The weak version (linguistic relativity) argues that language influences thought — the language you speak affects how you perceive and categorise the world, but does not prevent you from thinking about concepts you lack words for. This version is supported by research showing that speakers of languages with more colour terms can discriminate between similar colours more quickly.
Yuki (2007) investigated cultural differences in reading emotions from faces. Japanese and American participants viewed faces where the eye and mouth expressions could be varied independently. Japanese participants relied more on the eyes to judge emotion, while American participants relied more on the mouth. This reflects cultural display rules — in Japan, people suppress facial expressions (especially the mouth), so the eyes are a more reliable cue to true emotions. These cultural differences are also reflected in emoticon design: Western emoticons emphasise the mouth :) while Japanese emoticons emphasise the eyes (^_^).

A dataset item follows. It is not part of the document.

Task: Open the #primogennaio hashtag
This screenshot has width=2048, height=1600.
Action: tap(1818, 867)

Human language has several features that animal communication lacks. Humans can discuss the past, future, and hypothetical situations (displacement), while animal communication is mostly about the present — though the bee waggle dance is an exception. Human language is infinitely productive (we can create new sentences), whereas animals have a fixed set of signals. Human language is culturally transmitted (learned from others), while most animal communication is innate. However, some animal communication is more sophisticated than previously thought — bees communicate direction and distance, and apes can learn to use symbols meaningfully.

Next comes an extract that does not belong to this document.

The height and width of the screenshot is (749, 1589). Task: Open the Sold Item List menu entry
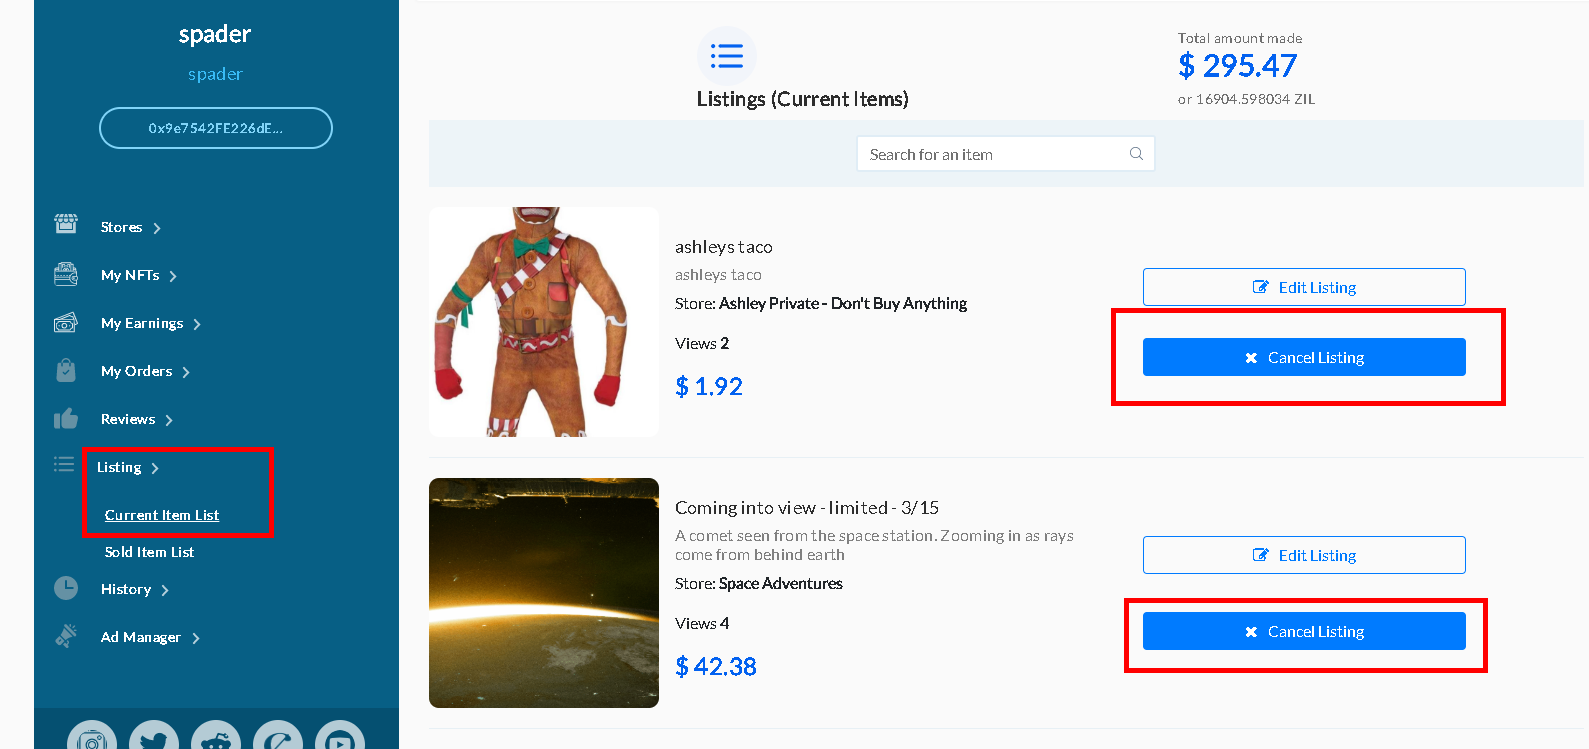(149, 552)
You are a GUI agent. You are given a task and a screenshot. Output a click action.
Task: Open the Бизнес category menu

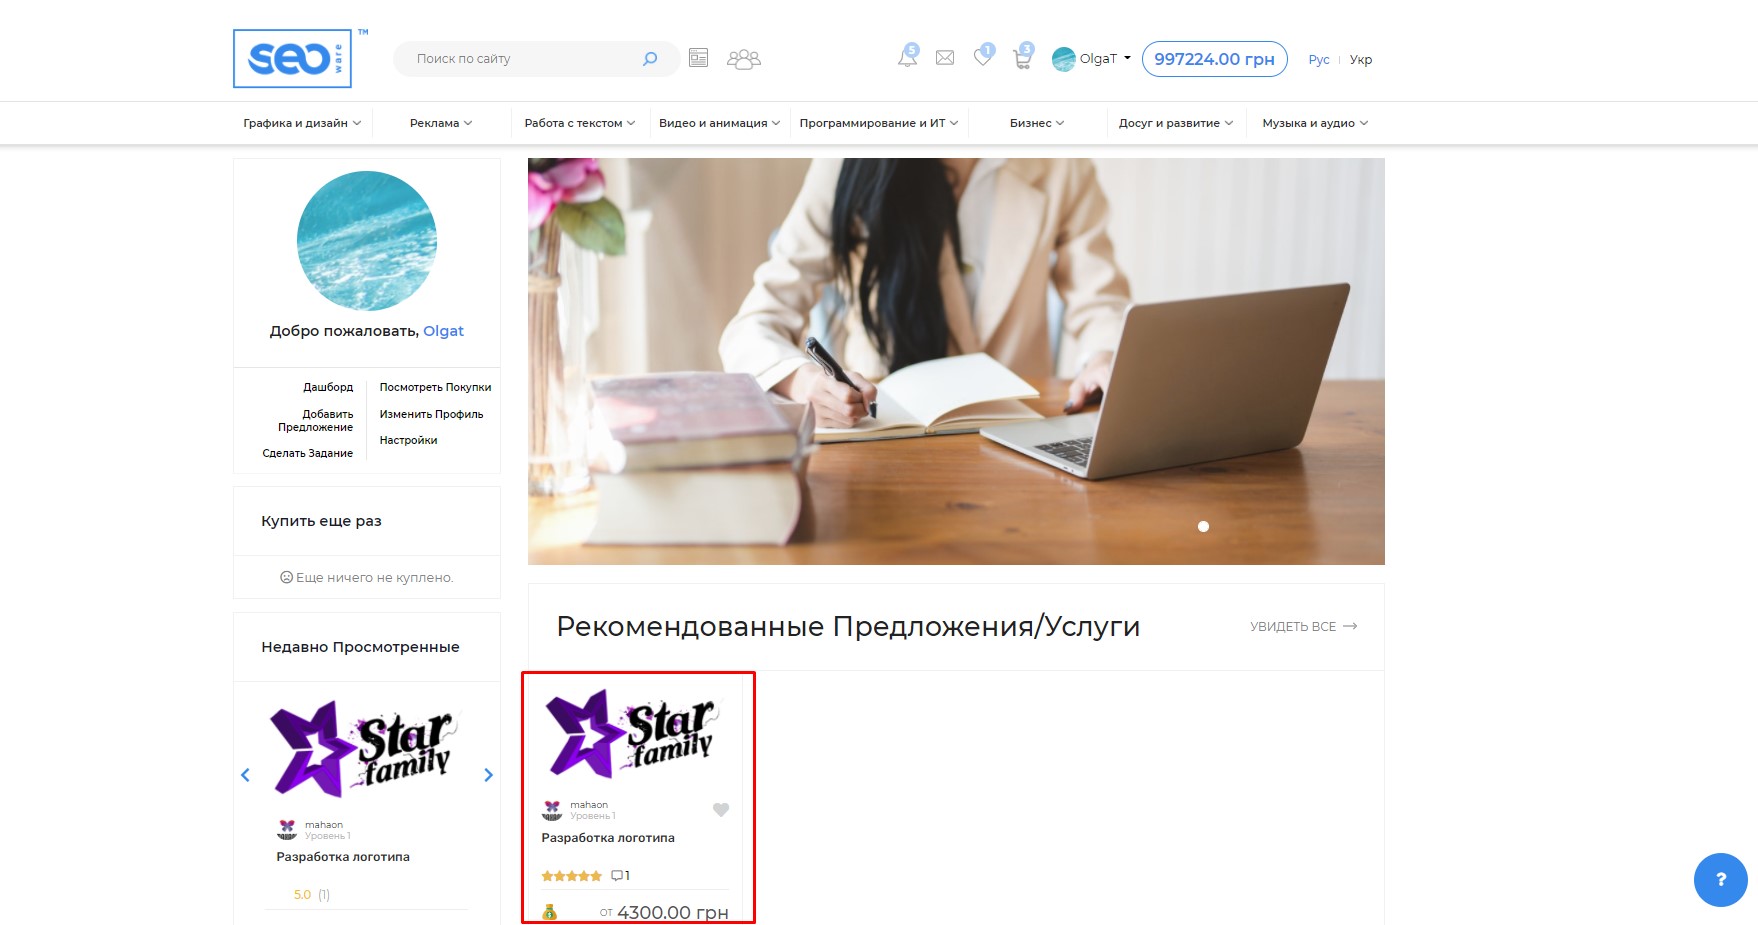tap(1036, 123)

Final Exam Tip: This topic covers a wide range of content. When answering exam questions, always use named studies and specific findings as evidence. For NVC questions, give examples of specific non-verbal behaviours and explain their function.
Aim: to test the weak Sapir-Whorf hypothesis — does the grammar of a language shape perceptual habits? Navajo verbs for handling objects must agree with the shape of the object (long and rigid, flat and flexible, round, etc.), whereas English does not force this distinction.
Procedure: Carroll and Casagrande tested three groups of children aged 3 to 10 in Arizona: Navajo-dominant Navajo, English-dominant Navajo, and English-speaking white American children from Boston. Each child was shown three objects — for example a blue rope, a yellow rope, and a blue stick — and asked which two "go together." The researchers coded whether the child classified by shape (rope with rope) or by colour (blue with blue). Tasks used carefully matched sets so that shape and colour cues were in direct competition.